No curso de um processo judicial, é comum que as partes façam pedidos urgentes ao juiz, como a solicitação de uma liminar para remover um conteúdo ofensivo da internet ou o requerimento dos benefícios da justiça gratuita para poder arcar com os custos do processo. Mas o que acontece quando o juiz, em uma primeira análise, nega esses pedidos?
Muitos acreditam que uma decisão inicial negativa representa o fim da linha para aquela questão, mas o sistema jurídico brasileiro prevê mecanismos para reverter essa situação. Este artigo informativo explora duas questões cruciais que podem ser indeferidas no início de um processo e como um recurso específico, o Agravo de Instrumento, pode ser a ferramenta essencial para garantir seus direitos.
1. O Benefício da Justiça Gratuita: Um Direito de Acesso
O acesso à justiça é um direito fundamental. Para assegurá-lo, a lei prevê a justiça gratuita, um benefício que isenta a parte do pagamento das custas processuais e honorários advocatícios de sucumbência. No entanto, é comum que o juiz negue o pedido com base em uma análise superficial da situação financeira da pessoa.

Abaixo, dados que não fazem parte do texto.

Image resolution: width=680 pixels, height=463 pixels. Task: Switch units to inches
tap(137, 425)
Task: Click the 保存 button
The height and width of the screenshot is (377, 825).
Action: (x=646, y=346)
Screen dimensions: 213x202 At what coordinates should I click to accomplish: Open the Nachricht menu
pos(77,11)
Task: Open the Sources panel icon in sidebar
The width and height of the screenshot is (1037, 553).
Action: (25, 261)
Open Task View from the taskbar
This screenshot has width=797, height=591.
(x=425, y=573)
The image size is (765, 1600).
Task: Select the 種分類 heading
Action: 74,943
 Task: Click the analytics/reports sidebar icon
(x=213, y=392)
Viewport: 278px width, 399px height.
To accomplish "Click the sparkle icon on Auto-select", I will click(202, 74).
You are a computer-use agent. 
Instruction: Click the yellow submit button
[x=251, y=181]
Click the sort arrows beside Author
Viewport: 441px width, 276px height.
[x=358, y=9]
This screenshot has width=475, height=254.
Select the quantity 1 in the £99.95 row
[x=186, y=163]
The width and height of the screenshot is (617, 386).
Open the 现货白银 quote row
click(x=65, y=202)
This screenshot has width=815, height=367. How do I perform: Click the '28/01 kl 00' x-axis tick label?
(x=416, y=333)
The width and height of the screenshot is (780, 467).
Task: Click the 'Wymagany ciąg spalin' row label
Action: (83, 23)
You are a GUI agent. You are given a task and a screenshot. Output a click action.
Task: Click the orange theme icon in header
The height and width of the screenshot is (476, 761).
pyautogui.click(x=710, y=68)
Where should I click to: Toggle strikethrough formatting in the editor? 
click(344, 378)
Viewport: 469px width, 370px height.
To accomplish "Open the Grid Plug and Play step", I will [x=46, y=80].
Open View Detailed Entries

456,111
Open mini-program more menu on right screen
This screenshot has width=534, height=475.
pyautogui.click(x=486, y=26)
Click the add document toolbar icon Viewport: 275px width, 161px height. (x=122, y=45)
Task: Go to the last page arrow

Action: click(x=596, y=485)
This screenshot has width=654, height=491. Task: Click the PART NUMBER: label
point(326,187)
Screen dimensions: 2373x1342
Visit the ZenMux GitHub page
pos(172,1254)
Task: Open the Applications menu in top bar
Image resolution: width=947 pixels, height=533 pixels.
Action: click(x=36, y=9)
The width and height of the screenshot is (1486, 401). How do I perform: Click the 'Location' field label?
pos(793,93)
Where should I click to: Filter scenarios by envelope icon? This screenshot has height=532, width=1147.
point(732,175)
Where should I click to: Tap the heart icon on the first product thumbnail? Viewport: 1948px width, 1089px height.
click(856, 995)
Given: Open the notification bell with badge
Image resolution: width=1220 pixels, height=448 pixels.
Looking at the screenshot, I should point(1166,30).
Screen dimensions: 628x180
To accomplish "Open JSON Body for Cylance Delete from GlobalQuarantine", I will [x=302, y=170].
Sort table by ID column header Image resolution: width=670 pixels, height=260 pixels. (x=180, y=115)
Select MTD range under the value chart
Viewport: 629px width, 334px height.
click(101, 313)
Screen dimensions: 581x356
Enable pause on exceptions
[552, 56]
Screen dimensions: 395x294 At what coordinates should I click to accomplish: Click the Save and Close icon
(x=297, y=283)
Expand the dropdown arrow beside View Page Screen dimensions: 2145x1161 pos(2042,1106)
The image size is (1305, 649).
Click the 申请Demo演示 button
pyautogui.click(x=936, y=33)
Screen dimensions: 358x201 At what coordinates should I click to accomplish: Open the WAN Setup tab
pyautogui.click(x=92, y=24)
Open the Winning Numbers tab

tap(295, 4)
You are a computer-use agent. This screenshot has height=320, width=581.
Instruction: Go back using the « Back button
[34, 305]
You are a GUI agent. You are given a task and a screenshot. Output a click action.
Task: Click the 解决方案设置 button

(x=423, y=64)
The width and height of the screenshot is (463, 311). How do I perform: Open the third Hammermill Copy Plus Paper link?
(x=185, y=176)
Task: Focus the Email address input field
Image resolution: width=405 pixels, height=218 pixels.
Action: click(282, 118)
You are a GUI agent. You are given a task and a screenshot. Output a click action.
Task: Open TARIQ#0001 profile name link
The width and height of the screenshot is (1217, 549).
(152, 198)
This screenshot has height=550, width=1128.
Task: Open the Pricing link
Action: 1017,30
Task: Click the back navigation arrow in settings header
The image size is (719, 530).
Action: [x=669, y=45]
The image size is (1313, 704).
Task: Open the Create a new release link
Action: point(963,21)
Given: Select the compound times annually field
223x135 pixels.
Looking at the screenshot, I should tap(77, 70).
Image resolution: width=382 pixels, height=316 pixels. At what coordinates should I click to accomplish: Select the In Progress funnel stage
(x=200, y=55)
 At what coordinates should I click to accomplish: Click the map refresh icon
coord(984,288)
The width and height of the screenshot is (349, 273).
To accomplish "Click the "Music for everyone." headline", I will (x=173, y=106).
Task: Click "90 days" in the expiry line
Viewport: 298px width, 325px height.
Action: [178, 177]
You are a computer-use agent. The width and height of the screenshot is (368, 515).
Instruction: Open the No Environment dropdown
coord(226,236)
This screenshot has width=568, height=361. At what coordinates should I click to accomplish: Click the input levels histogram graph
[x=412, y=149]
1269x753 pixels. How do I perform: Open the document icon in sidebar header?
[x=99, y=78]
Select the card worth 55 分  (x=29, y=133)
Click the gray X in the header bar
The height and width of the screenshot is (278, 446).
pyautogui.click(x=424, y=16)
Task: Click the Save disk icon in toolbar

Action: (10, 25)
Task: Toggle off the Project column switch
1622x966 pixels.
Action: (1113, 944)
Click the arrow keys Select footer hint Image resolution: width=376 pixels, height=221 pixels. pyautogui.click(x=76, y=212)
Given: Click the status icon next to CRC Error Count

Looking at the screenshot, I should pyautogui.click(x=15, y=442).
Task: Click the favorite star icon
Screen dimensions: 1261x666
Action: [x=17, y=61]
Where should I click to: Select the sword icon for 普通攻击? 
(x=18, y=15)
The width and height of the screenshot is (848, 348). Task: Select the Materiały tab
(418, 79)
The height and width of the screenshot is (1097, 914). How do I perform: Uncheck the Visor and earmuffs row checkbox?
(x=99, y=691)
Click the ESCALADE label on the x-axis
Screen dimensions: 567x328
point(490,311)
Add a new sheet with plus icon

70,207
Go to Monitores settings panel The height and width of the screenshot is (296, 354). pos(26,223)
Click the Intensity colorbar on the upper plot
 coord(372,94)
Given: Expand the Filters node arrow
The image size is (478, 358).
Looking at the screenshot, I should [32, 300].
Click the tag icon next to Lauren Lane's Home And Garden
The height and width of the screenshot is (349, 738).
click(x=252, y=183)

O que fazer quando o pedido é negado?
É importante entender que ter patrimônio não significa ter liquidez. Uma pessoa pode possuir bens, como imóveis ou valores em contas bancárias, mas estar impedida de usá-los, por exemplo, em razão de um bloqueio judicial. Nesses casos, a mera existência do patrimônio não reflete a capacidade real de pagar as custas do processo.
Quando um juiz indefere a gratuidade por interpretar equivocadamente os documentos — como analisar um extrato bancário e não observar que os valores estão bloqueados —, a decisão é considerada um error in judicando (erro de julgamento). A assessoria jurídica especializada atua para demonstrar, de forma inequívoca e documental, a real situação de hipossuficiência, recorrendo da decisão para garantir que a falta de recursos não se torne um obstáculo para a defesa dos direitos do cidadão.
2. A Tutela de Urgência: Protegendo a Honra na Era Digital
Outro pedido comum é a tutela provisória de urgência (popularmente conhecida como liminar), que busca uma medida rápida para evitar um dano iminente ou cessar um dano que já está ocorrendo. Um exemplo clássico é o pedido de remoção de uma matéria jornalística ou postagem em rede social que viola a honra e a imagem de uma pessoa, especialmente quando a acusa de um crime sem que haja condenação (violando a presunção de inocência).
E se o juiz negar a liminar, alegando que não há urgência?
Um dos argumentos que podem ser utilizados para negar a liminar é a de que a publicação é “antiga” e, portanto, não haveria “perigo na demora” (periculum in mora). Essa é uma visão que não se alinha à realidade da internet.
O dano causado por um conteúdo online é contínuo e dinâmico. Uma matéria publicada há meses ou anos continua acessível a qualquer pessoa, a qualquer momento, através de uma simples busca. Cada nova visualização renova a violação à honra. Portanto, a “antiguidade” da postagem, na verdade, agrava a urgência, pois o dano se perpetua no tempo.
O papel do advogado é demonstrar ao Judiciário que a permanência do conteúdo online constitui um ato ilícito contínuo, justificando a necessidade de uma medida imediata para cessar o dano, independentemente da data da publicação original.
O Agravo de Instrumento: A Solução para Reverter Decisões Interlocutórias
Quando um juiz de primeira instância nega um pedido de justiça gratuita ou uma tutela de urgência, a ferramenta processual adequada para contestar essa decisão é o Agravo de Instrumento. Trata-se de um recurso direcionado ao Tribunal de Justiça (a segunda instância), que reanalisará a questão.
Através do Agravo de Instrumento, é possível demonstrar aos desembargadores que a decisão do juiz foi equivocada, seja por uma análise incorreta das provas (como no caso da justiça gratuita) ou por uma interpretação inadequada do direito (como na questão da urgência do dano online). É um instrumento poderoso para a correção de rumos do processo e para a proteção imediata dos direitos da parte.
Conclusão
Receber uma decisão negativa para um pedido de liminar ou de justiça gratuita não é o fim do caminho. É uma etapa do processo que pode ser superada com a estratégia jurídica correta. O Agravo de Instrumento é a via processual que permite que uma instância superior revise e reverta decisões que possam causar prejuízos irreparáveis ou impedir o acesso à justiça.
Se você se encontra em uma situação semelhante, é fundamental contar com uma assessoria jurídica experiente para avaliar o caso e utilizar os recursos cabíveis para defender seus interesses de forma eficaz.
Este artigo possui caráter exclusivamente informativo, não constituindo consultoria jurídica ou promessa de resultados, em conformidade com o Código de Ética e Disciplina da OAB.